The herb bears large clusters of flowers enclosed in racemes (cone-like structures) that are initially green in color, but transform into reddish hue when they mature. These racemes are held on a solitary stalk that develops higher than the leaves and blossoms right from June to September. The plants bear fruits each of which enclose a single reddish-brown color seed. Even the seedlings of the bitter dock are easy to recognize as they have egg-shaped or oval leaves with reddish stems.
The bitter dock is a familiar plant in North America where it is usually known as the garden weed that is especially obstinate and spreads outrageously. Presently there are over 20 different species of dock in North America and South America (also known as New World) and some of these were brought in from Europe. Among these different varieties of dock, the bitter dock, yellow dock and patience dock are prominent. Although these plants differ from one another in terms of size, leaf, flower and fruit, the therapeutic and cookery uses have common characteristics.
However, the traditional usage of these plants and their different parts are not evidently differentiated. However, herbal medicine practitioners were aware of the dock's therapeutic value as a laxative since the ancient times. Several hundred years later, medical practitioners in England during the Anglo-Saxon period often made use of a blend of dock leaves, other herbs, ale and holy water to treat people who were supposed to have been ailing owing to ‘elf sickness' allegedly caused by witchcraft.

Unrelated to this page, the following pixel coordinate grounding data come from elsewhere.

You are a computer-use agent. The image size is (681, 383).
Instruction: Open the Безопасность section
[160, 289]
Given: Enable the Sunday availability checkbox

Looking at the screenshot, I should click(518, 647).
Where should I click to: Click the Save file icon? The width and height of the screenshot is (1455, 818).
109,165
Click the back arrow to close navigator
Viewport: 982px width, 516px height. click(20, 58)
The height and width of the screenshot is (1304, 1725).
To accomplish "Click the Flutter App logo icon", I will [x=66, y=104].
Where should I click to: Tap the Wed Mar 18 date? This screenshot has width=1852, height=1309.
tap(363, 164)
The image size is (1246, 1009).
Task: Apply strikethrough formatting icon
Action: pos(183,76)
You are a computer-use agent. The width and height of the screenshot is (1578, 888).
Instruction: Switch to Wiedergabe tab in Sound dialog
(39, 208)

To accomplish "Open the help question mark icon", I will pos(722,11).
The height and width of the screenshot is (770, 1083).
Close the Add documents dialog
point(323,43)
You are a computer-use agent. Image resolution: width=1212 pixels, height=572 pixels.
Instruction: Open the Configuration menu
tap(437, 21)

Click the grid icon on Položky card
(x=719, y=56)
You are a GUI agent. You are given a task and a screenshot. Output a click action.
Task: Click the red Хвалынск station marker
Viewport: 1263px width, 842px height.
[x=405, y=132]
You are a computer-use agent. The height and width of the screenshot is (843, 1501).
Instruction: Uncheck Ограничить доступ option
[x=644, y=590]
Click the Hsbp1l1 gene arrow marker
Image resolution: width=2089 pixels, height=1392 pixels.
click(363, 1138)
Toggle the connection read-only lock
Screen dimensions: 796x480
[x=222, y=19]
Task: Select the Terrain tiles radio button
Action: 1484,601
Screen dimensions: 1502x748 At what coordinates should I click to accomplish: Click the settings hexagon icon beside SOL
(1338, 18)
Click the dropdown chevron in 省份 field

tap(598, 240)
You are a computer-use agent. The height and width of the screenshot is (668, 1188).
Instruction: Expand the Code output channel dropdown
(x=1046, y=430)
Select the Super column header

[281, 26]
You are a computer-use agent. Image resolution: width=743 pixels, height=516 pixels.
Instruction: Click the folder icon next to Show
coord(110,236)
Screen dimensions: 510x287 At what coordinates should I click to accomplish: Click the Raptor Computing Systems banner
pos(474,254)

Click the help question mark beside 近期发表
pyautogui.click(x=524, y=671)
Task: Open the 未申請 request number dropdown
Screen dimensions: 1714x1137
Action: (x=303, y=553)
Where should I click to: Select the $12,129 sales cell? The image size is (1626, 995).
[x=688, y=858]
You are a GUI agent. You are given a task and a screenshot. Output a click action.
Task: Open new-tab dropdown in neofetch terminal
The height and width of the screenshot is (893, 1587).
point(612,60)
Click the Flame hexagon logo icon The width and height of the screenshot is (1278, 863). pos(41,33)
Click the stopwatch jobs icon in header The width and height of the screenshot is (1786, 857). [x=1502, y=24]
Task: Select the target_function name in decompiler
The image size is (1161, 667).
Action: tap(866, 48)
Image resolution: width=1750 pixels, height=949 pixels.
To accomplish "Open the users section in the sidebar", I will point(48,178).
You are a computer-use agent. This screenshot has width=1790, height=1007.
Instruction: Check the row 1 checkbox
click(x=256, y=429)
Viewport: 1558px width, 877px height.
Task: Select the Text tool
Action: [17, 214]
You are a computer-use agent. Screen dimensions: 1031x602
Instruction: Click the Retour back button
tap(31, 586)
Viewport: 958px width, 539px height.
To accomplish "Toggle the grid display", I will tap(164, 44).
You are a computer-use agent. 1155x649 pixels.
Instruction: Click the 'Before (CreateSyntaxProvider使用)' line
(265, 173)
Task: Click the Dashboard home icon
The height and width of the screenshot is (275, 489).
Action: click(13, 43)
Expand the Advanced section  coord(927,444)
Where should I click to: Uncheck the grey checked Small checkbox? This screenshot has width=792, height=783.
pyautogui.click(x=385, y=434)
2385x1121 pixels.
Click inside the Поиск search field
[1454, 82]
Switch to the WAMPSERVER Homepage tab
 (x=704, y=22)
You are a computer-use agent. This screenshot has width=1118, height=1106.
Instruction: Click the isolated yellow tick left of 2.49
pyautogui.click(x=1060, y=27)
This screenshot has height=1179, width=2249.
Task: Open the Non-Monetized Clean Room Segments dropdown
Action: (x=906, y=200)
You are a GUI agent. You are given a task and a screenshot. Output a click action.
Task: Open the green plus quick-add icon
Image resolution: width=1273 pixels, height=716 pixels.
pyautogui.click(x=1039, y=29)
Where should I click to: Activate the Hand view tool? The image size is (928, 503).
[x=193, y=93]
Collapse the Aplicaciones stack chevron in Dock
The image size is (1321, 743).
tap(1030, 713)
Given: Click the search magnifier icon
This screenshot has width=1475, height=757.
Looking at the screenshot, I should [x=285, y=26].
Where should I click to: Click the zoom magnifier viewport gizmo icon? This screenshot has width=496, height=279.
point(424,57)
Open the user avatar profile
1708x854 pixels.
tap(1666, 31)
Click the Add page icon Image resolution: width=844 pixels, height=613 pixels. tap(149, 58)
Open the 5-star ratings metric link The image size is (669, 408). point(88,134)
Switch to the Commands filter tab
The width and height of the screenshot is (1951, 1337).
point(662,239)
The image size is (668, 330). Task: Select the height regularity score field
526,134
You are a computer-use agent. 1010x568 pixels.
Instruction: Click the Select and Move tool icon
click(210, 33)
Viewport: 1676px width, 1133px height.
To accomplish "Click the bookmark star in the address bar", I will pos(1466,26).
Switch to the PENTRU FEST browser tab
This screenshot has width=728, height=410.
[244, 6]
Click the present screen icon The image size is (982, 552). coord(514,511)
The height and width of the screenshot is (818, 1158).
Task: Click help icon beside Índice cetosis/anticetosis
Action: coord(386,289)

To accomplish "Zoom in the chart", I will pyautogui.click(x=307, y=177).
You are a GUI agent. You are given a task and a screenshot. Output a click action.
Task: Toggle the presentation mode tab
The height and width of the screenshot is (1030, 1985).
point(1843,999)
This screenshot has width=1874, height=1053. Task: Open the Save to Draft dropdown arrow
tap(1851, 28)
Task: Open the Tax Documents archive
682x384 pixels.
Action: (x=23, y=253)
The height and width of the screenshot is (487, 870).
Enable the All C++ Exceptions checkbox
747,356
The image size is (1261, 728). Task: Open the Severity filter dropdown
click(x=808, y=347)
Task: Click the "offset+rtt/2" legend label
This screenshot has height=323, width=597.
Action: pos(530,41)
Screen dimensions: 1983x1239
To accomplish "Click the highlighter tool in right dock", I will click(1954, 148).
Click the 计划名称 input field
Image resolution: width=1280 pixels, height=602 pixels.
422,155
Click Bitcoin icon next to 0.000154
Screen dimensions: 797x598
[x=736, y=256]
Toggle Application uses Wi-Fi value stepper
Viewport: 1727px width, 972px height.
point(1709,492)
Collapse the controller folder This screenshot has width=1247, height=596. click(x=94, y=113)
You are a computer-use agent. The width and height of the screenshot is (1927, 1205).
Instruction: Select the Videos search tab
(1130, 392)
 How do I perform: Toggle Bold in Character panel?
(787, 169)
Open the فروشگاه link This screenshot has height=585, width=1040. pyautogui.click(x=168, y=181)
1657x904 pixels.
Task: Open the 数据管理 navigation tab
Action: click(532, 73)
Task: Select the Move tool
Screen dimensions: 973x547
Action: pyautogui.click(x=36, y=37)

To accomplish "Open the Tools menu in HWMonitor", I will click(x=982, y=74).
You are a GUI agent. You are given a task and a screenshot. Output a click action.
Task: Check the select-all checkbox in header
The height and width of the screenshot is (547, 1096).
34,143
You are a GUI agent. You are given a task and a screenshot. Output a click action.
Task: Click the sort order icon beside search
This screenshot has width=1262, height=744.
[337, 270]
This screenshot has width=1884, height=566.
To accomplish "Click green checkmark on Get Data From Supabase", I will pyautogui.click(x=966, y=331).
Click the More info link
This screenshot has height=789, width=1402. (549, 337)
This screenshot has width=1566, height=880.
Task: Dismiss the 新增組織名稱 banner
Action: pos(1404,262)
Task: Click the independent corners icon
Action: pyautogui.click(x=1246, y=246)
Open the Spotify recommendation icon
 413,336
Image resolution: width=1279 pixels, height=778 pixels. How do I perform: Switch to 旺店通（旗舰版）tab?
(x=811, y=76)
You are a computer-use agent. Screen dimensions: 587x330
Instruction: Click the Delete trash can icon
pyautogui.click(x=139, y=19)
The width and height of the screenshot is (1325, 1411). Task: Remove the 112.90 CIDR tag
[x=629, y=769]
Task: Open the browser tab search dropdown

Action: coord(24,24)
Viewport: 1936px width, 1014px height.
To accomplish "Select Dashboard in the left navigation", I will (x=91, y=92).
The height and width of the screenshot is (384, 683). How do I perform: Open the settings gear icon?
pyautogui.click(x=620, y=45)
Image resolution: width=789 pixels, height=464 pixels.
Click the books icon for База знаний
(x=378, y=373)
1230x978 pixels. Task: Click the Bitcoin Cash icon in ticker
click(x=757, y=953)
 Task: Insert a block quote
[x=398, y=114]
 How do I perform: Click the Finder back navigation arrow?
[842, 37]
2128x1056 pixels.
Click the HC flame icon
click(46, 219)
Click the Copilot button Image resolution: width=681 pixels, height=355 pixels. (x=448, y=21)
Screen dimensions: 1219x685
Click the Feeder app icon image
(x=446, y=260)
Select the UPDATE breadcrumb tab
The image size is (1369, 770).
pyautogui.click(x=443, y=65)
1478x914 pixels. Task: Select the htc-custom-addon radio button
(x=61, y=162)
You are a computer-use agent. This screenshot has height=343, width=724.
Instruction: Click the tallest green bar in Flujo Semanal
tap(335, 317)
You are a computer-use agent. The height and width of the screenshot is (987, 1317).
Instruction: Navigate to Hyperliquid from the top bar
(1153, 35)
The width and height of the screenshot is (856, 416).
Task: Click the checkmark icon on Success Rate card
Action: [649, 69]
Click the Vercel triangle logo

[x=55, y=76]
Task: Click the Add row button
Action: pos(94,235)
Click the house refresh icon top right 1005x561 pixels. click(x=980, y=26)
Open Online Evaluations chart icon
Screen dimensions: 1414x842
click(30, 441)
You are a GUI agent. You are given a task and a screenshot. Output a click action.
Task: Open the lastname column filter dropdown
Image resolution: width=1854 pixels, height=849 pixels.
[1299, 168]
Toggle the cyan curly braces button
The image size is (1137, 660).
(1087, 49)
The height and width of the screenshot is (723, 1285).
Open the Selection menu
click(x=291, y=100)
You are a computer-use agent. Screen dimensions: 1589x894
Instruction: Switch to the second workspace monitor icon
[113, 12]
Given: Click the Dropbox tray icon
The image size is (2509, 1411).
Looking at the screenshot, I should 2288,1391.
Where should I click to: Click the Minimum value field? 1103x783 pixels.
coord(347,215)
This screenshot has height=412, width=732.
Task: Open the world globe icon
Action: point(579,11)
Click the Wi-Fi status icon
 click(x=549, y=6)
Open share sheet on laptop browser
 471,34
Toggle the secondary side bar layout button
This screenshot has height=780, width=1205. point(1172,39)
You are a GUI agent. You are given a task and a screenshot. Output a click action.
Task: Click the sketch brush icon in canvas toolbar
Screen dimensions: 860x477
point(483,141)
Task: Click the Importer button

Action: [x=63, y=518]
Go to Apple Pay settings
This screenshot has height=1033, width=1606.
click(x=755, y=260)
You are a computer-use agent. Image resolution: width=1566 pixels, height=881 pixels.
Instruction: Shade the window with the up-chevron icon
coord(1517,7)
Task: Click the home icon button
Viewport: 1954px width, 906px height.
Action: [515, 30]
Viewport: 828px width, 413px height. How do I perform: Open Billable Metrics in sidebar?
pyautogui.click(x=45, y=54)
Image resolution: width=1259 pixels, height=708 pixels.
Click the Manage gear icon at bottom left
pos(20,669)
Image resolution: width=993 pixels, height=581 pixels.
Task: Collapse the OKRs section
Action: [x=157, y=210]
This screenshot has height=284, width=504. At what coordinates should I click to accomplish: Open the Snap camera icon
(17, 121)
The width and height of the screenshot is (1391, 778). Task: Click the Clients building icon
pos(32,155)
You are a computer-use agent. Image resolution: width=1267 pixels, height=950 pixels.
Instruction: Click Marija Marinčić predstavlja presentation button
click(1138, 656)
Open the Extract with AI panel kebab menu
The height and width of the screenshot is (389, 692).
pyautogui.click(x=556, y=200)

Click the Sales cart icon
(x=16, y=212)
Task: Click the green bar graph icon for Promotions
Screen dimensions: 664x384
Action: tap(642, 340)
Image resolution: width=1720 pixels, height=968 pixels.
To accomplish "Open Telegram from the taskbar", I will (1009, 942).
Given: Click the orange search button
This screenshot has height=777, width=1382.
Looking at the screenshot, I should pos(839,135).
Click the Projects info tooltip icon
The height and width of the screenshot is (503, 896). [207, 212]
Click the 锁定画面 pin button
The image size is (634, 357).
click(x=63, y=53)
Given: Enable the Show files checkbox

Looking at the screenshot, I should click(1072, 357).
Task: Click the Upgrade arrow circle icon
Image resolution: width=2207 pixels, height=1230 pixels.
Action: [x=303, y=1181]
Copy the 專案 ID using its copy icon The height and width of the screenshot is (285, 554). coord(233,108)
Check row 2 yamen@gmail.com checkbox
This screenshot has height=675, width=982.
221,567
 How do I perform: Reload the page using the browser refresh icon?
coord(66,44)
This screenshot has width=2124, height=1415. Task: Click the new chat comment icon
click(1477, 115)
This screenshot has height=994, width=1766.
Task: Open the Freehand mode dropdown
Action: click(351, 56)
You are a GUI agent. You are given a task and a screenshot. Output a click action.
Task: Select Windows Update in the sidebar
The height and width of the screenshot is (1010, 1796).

|Bitter Dock (Rumex Obtusifolius) leaves|
With the turn of the 17th century, ingestion of a tea prepared with bitter dock roots was considered to provide relief from toothache and treated inflammation when it was used as a wash.
The bitter dock is indigenous to Europe and, hence, is also often referred to as the European dock. However, over the years, the plant has been naturalized all over the United States where it is regarded as a common weed for its vigorous and uncontrolled growth.
Bitter Dock (Rumex Obtusifolius) Health Benefits
Modern day scientific researches have corroborated the practice of the traditional herbal medical practitioners whereby they used a tea prepared with bitter dock to cure constipation or clear bowel movements. In fact, the bitter dock serves as an effective laxative. The young and tender leaves of the plant may be consumed fresh as a green salad or even be prepared in the same manner as spinach is cooked. On the other hand, the bitter dock root also produces a yellow colorant.
|Bitter Dock (Rumex Obtusifolius) picture|
The juice or ‘milk' extracted from the bitter dock leaf is said to enclose tannins and oxalic acid that are basically astringents. In a number of places in the United Kingdom herbalists treat nettle stings (the irritating sensation caused by ‘nettle', an herbaceous flowering plant found in Europe, Asia, northern Africa and North America) by forcefully massaging a dock leaf on the area of the sting. Interestingly enough, the ‘dock leaves' as the bitter dock leaves are often called are frequently found growing in the vicinity of the nettles. A tincture prepared with the bitter dock leaves is useful in treating menopause problems. And, going by the prescriptions of traditional herbal treatment, roots of the bitter dock plant has a marked detoxifying effect on the liver and it also helps to cleanse the skin of all its blemishes.